_Directions for this task_. The range runs from the line containing "Click the Superscript icon" to the last line of the entries. Restate those lines word for word, without the pictures.

(Items from a dataset)
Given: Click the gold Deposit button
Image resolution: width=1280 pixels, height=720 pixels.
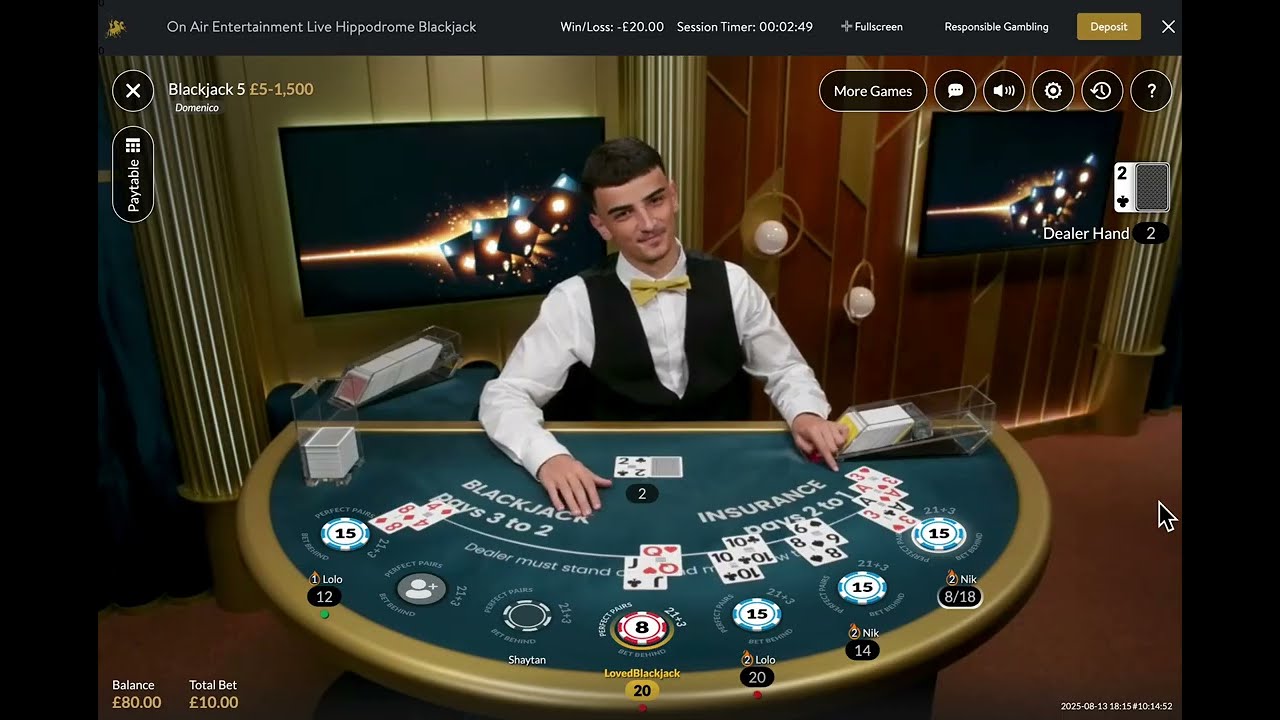Looking at the screenshot, I should pyautogui.click(x=1109, y=27).
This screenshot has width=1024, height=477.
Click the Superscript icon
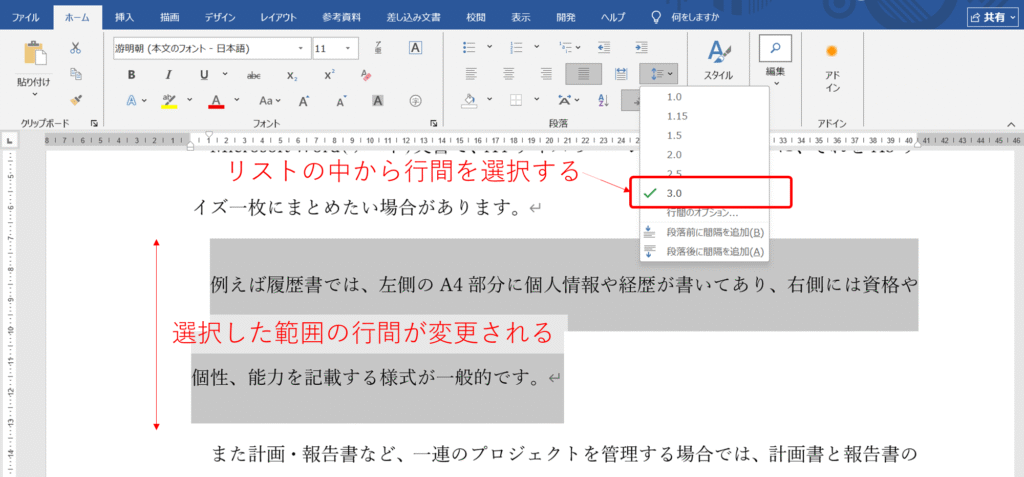329,74
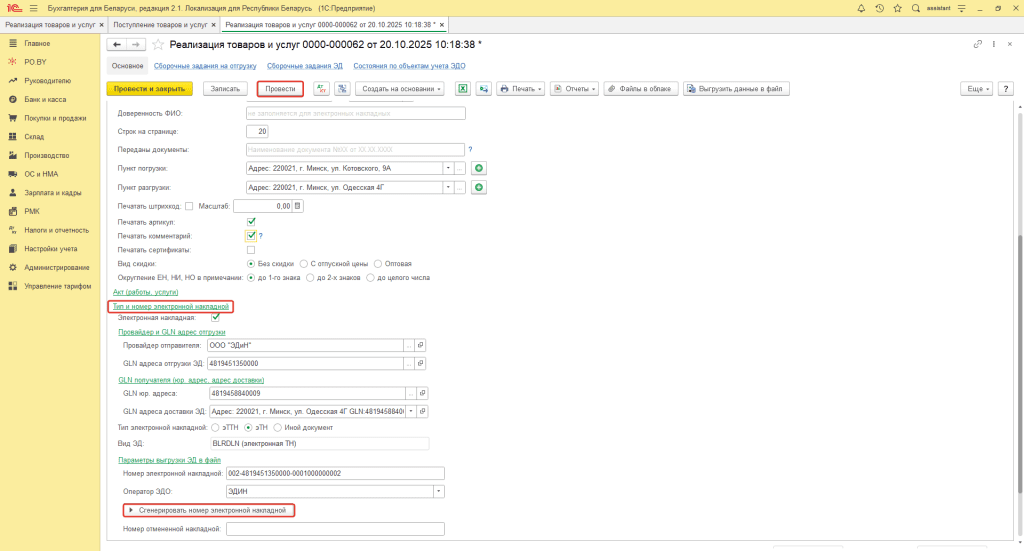Open the Сборочные задания на отгрузку link

pyautogui.click(x=204, y=66)
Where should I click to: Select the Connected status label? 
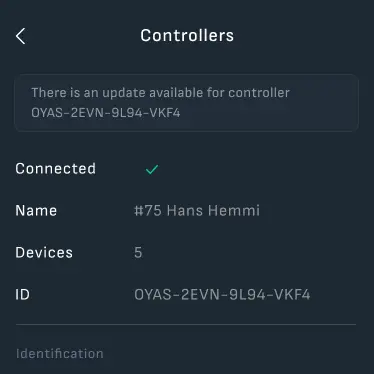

_Solution to this exercise_.
Click the Superscript icon
329,74
Open the Сборочные задания на отгрузку link

pyautogui.click(x=204, y=66)
Where should I click to: Select the Connected status label? 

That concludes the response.